Lorsqu’on regarde les chiffres du commerce, force est de constater que les États-Unis restent, et de loin, le principal partenaire du Canada. Cependant, en l’espace d’une décennie, le commerce bilatéral a reculé de quelque dix points de pourcentage. Quant à l’excédent commercial, non seulement a-t-il fondu littéralement, mais il est avant tout dû aux produits énergétiques et aux produits de base. Les chiffres de l’investissement montrent les mêmes tendances : les États-Unis sont toujours là mais, en 2009, ils ne représentaient plus que 44 % des investissements étrangers au Canada et un peu plus de la moitié des investissements canadiens à l’étranger. Il est indéniable que l’économie canadienne se globalise, avec le résultat que ses échanges commerciaux et ses investissements étrangers sont aujourd’hui beaucoup plus diversifiés sur le plan géographique qu’ils ne l’étaient à la fin des années 1990. Les échanges avec l’Asie se sont développés, mais de manière asymétrique : le Canada accentue ses importations de produits provenant de cette région, de la Chine principalement, mais il y exporte peu sinon des matières premières.
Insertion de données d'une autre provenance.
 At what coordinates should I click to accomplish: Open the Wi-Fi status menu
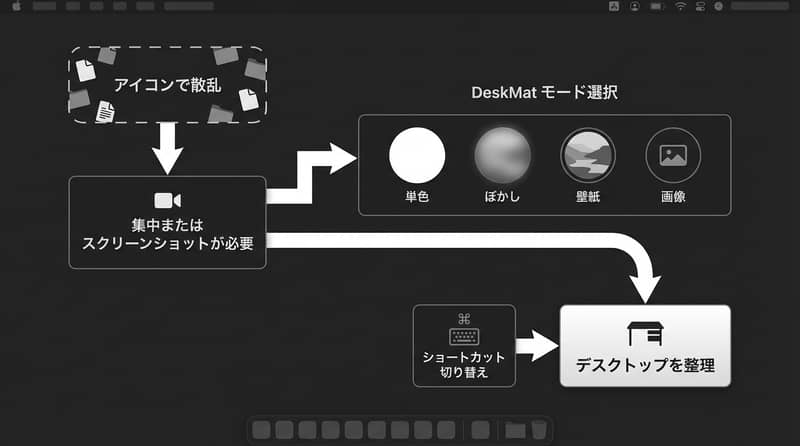pos(681,6)
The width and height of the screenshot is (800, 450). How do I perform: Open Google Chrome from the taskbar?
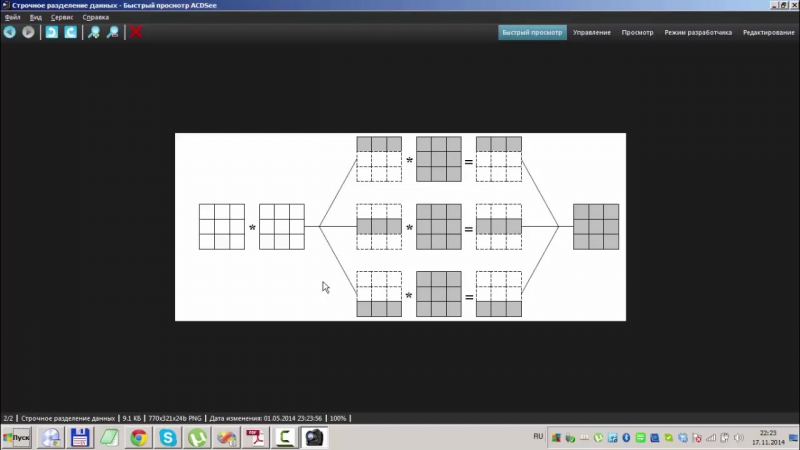[138, 438]
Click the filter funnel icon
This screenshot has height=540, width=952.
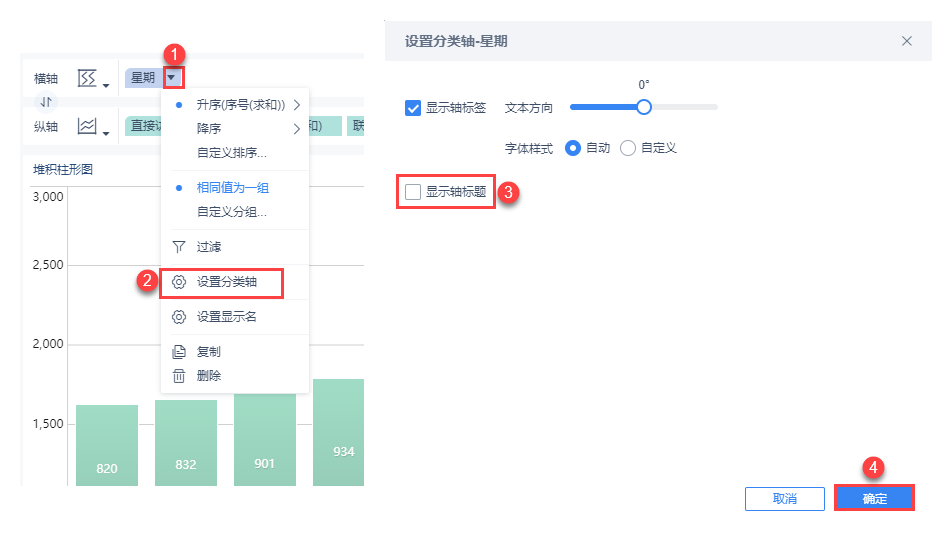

Et surtout, contrairement aux États-Unis, les entreprises et les investissements canadiens y sont peu présents. C’est moins le cas de sa relation avec l’Europe : le commerce des biens se développe dans les deux sens. Celui des services commerciaux enregistre une forte progression et les investissements sont croisés. Il est significatif de relever qu’aujourd’hui, 30 % des investissements canadiens dans le monde se trouvent localisés en Europe et que 20 % du commerce des services commerciaux se fait avec elle.
Cela dit, il faut voir aussi l’autre côté de la médaille : hormis ses ressources naturelles, le Canada ne suscite plus autant l’intérêt des États-Unis qu’autrefois. Le phénomène ne concerne d’ailleurs pas seulement le Canada ; il est général dans les Amériques. L’une des raisons pour lesquelles les États-Unis s’étaient lancés dans l’aventure de l’ALENA tenait à l’avantage dont leurs entreprises comptaient tirer parti d’un commerce d’intégration polarisé sur le marché américain. Ainsi positionnés, ils étaient plus aptes à affronter la concurrence asiatique et à relever le défi posé par l’émergence rapide des nouveaux pays industrialisés d’Asie de l’Est dans l’économie mondiale. La proximité géographique de pays qui offraient des conditions de production avantageuses et des protections élargies pour l’investissement a pesé lourd dans le débat. Or, l’entrée en scène de la Chine a changé les données du problème, avec le résultat qu’aujourd’hui les produits importés de Chine se substituent à ceux importés de la périphérie immédiate. Fait intéressant, ce sont les entreprises américaines elles-mêmes qui sont responsable de cette situation, puisque la moitié du commerce de la Chine est contrôlé par des entreprises étrangères. Une nouvelle dynamique intégrative s’est ainsi mise en place au profit de l’Asie, ce qui, en retour, n’en rend que plus vulnérables les processus intégratifs dans les Amériques, dont au premier chef ceux d’Amérique du Nord.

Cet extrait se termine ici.